The world was beginning to wake up: the morning sun shone hazily, curtains were pulled across revealing sleepy faces, doors opening to usher in milk from doorsteps. A few early risers were outside already, de-icing their cars in the February frost. Marilyn held Fraser’s hand tightly; they said little but to Marilyn they seemed closer than ever. As they plodded towards Arnos Vale she could just as easily have been ten years old again, scrambling towards the cemetery with Pa. But this time she was approaching from a different direction, and she was leading the way. Twenty years on, she ought to have a renewed perspective, and she thought that maybe finally she did.

Hovering by the gates, she was aware of her body, of her awkwardness - her inability to explain what was going on here. In one hand she held the foxgloves that Fraser had given her.

‘Is okay, Lynnie. You go ahead’, he said.

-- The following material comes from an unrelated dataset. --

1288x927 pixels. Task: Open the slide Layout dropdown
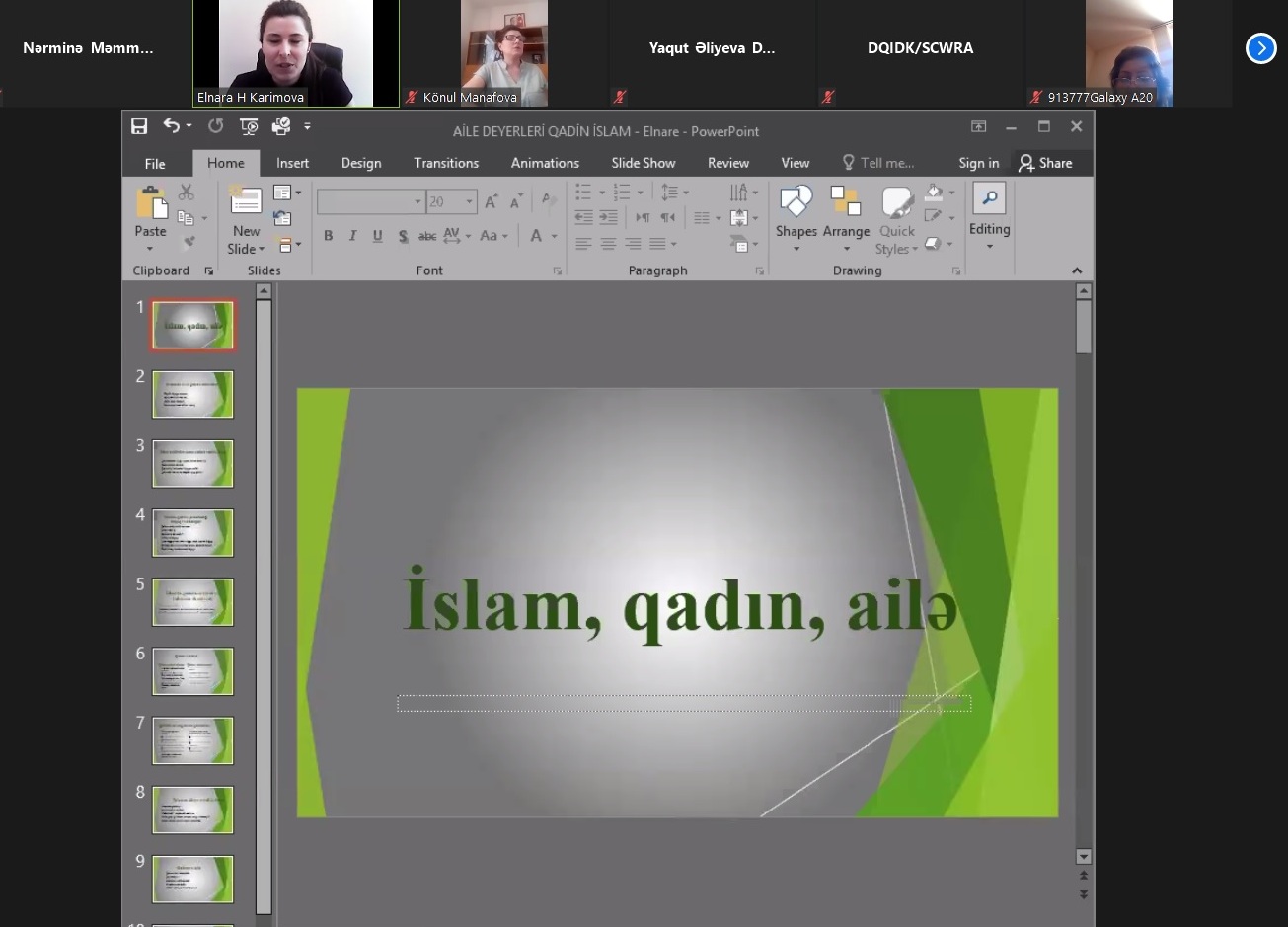click(x=287, y=193)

It was enough. Taking both his hands she squeezed them, hoping to borrow from his warmth some of the calm, the logic, into her own veins. Then she released him, thanking him with her eyes.

She tried not to rush, pacing briskly like she remembered Pa doing a score ago. Her eyes fell on the stones around her as she walked: Beloved Mother, Dearest Mum, Loving Ma. She thought again of Annie’s photo with her mother and child, then of herself as an individual in the midst of space, unconnected with the past and the future. Was she really so disconnected?

She knelt down at her mum’s grave, as she’d watched Pa do decades before. Sorrow crept into her being. For the woman lost in her prime of life, the woman she’d treasured stories and pictures of, the woman she’d never known yet knew intimately. Accepting that Lulu was once alive, that she should have been an integral part of her life, Marilyn at last felt able to grieve. She was inside the scene she’d observed back in 1964; she was a participant and it didn’t frighten her any more.

She looked up at Lulu’s solemn gravestone. Murky with tears, she read the words Pa must’ve had to choose in the opening of the grief he would wear forever. Beloved Sweetheart and Mother. She thought of poor Annie, how unbeloved she seemed, and then it struck her. Not death, bareness, racism, poverty, prison, injustice - none of these evils on this long hard day, in this long hard life, could take away what she had with Fraser.

She placed the foxgloves carefully on the grill, blew a kiss and planted it over Lulu’s name. She drew herself back onto her feet, elated with the exhaustion of sobbing. Then she ran, faster and faster, back to Fraser. Seeing his figure in stillness on the bench, suddenly so small in the fierce morning light, she could wait no longer.

‘You’re right Fraze!’ she screamed through her breathlessness. ‘You’re SO right! They can’t touch us - and ain nobody gonna get their mits near us anymore!’ Fraser swung her around, her feet coming off the ground, and she felt she was made of candyfloss, so light she might fly away.

But there was no time for that and they both knew it. Instead, there were police to deal with. There was a ruined home to clear up, maybe yet another council relocation list to fight, and most certainly a Valentine’s day to celebrate.